Что такое Селин, как не последний по времени, крупнейший, всамделишный, не буря в стакане дистиллированной воды, скандал во французской литературе?
В западной словесности настала унылая пора «репрессивной толерантности». Когда все позволено, о скандале можно только грезить. Селин — недосягаемый идеал литературного тщеславия. Фигура почти что мифическая.
«Кто не восхищается Селином? — пишет историк новейшей французской литературы Жак Бреннер. — Ни у кого из французских писателей в настоящее время нет более прочной литературной репутации, чем у него».
С мнением Ж.Бреннера, считающего, что только Марсель Пруст способен оспаривать у Селина «первое место» среди французских писателей XX века, соглашаются многие исследователи литературы. Однако они явно не способны прийти к единому или по крайней мере схожему выводу, почему Селин занял такое особое положение.
«С тех пор как критики вновь принялись читать его добрый десяток лет тому назад, — писала в 1984 году исследовательница творчества Селина Мари-Кристин Беллоста, — многие видят в нем самого значительного писателя, изобразившего болезни нашей современной цивилизации.

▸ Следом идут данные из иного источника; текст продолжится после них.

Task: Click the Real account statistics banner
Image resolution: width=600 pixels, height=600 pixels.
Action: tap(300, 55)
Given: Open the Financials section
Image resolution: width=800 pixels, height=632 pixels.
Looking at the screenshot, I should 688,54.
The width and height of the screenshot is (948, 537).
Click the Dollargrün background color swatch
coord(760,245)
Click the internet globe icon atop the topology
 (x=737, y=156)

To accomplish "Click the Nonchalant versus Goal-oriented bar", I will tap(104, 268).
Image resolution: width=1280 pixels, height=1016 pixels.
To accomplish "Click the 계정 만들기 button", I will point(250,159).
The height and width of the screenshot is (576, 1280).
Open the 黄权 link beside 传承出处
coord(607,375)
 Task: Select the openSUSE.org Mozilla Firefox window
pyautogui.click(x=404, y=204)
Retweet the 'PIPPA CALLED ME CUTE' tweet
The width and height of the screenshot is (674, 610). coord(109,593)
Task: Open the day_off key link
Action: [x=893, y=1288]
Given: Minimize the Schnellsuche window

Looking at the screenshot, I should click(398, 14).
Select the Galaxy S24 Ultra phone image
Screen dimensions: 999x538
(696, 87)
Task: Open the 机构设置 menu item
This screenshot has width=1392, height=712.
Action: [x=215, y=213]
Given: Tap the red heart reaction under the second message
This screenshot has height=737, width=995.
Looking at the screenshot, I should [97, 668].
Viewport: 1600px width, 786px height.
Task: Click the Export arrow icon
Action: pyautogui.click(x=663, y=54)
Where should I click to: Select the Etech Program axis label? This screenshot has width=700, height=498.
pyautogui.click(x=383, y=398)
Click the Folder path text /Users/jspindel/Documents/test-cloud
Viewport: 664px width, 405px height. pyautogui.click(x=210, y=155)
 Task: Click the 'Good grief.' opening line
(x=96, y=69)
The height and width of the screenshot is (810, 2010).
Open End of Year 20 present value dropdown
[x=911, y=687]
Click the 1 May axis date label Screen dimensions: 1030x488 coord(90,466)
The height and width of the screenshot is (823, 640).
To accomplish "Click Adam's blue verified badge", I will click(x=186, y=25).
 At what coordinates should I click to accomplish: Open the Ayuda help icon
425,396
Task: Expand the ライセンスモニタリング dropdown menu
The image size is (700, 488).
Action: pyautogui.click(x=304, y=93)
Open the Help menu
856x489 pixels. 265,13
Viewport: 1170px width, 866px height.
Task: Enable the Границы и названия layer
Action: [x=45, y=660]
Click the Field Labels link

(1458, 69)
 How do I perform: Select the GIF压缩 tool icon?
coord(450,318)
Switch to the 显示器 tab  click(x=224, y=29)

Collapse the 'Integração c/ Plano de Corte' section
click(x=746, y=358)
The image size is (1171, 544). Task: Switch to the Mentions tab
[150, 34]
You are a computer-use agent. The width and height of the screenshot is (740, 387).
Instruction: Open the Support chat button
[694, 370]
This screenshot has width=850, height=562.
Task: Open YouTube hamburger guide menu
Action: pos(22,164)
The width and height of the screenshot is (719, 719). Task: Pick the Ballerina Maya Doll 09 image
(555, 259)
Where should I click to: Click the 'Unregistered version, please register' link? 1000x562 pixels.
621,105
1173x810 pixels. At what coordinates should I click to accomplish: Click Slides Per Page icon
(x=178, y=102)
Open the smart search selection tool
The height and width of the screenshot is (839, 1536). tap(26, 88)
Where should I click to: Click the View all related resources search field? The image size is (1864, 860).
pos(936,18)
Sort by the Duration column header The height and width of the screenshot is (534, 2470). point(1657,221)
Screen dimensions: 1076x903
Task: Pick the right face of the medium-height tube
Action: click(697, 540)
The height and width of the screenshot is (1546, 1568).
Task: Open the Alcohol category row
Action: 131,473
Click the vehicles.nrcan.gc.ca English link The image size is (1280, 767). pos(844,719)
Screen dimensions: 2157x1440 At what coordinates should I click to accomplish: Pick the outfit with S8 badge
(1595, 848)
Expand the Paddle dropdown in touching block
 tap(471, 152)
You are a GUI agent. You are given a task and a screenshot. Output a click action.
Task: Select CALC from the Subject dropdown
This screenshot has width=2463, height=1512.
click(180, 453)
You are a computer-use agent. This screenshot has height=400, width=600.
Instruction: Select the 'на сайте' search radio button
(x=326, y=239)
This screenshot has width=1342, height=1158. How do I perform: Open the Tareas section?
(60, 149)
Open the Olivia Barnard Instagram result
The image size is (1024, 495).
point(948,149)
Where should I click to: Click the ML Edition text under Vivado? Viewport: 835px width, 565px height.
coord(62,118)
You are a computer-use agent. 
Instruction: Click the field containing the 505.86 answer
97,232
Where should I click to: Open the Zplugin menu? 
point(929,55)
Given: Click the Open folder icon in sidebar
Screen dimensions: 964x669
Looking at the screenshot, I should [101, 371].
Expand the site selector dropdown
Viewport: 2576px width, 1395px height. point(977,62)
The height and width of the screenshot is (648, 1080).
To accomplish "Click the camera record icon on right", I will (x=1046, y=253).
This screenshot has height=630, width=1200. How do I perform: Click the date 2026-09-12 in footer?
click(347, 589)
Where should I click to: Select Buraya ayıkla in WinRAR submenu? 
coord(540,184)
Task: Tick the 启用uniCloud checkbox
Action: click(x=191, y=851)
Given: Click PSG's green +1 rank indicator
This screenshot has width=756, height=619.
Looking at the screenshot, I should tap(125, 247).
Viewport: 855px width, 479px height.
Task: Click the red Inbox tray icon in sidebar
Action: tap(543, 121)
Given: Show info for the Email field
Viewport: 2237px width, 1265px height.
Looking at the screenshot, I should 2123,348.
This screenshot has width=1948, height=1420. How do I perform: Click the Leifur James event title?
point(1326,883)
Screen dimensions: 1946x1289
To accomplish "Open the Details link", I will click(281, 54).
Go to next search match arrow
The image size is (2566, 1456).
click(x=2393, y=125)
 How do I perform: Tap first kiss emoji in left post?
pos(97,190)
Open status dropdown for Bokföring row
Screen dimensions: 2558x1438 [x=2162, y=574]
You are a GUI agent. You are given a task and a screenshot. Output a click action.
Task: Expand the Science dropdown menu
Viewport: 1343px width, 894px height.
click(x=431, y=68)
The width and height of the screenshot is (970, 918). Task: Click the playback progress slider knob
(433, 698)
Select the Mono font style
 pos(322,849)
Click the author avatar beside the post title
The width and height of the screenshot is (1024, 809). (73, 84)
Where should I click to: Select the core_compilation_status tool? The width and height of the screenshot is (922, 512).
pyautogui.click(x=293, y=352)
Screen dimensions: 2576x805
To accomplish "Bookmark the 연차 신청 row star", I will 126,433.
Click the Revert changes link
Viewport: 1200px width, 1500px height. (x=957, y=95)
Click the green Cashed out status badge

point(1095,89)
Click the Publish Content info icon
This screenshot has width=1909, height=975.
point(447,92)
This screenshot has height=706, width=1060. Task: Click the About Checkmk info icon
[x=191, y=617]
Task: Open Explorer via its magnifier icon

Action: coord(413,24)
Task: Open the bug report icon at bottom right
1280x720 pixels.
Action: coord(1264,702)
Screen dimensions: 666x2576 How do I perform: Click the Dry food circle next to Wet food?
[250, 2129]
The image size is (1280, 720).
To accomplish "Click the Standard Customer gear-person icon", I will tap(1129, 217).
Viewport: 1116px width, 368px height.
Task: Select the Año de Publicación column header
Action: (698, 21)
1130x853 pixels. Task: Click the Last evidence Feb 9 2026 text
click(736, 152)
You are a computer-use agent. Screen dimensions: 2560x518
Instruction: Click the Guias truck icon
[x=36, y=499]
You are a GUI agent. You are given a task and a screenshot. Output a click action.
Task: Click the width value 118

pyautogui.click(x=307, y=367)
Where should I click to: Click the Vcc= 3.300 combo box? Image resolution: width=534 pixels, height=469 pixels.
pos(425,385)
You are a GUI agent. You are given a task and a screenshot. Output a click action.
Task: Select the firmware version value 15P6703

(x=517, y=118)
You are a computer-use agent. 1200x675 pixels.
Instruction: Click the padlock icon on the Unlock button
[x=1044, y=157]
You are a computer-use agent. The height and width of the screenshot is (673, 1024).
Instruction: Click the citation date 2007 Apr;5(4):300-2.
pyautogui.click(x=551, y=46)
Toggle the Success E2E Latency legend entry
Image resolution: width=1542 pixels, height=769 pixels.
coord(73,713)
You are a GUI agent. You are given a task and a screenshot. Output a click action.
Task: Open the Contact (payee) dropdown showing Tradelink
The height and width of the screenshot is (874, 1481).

Остается задаться вопросом, что же хорошего мы видим в нем, раз „компрометируем себя“ (как говорил Жан-Луи Бори[20]) обращением к нему. Порожден ли наш интерес — на основании формулы: литература прежде всего! — поразительным соответствием его языка содержанию его книг, его скрипучему смеху? Или же этот интерес вызван тем, что он был очарован злом, которое необходимо понять, чтобы уберечься от него? Или же дело в том, что индивидуальность его голоса мстит нам за рассудочность нас опекающей цивилизации? Или его религиозное и садомазохистское мировоззрение, когда историческое становление видится как неизлечимая болезнь, создает почву для некой системы безответственности, дающей нам премилое оправдание лености мысли? Или же, наконец, все дело в том, что, описав историю как механизм, которым мы не способны управлять, он предоставил литературное алиби тем, кто стыдливо отказывается от осознанно критического взгляда на общество?»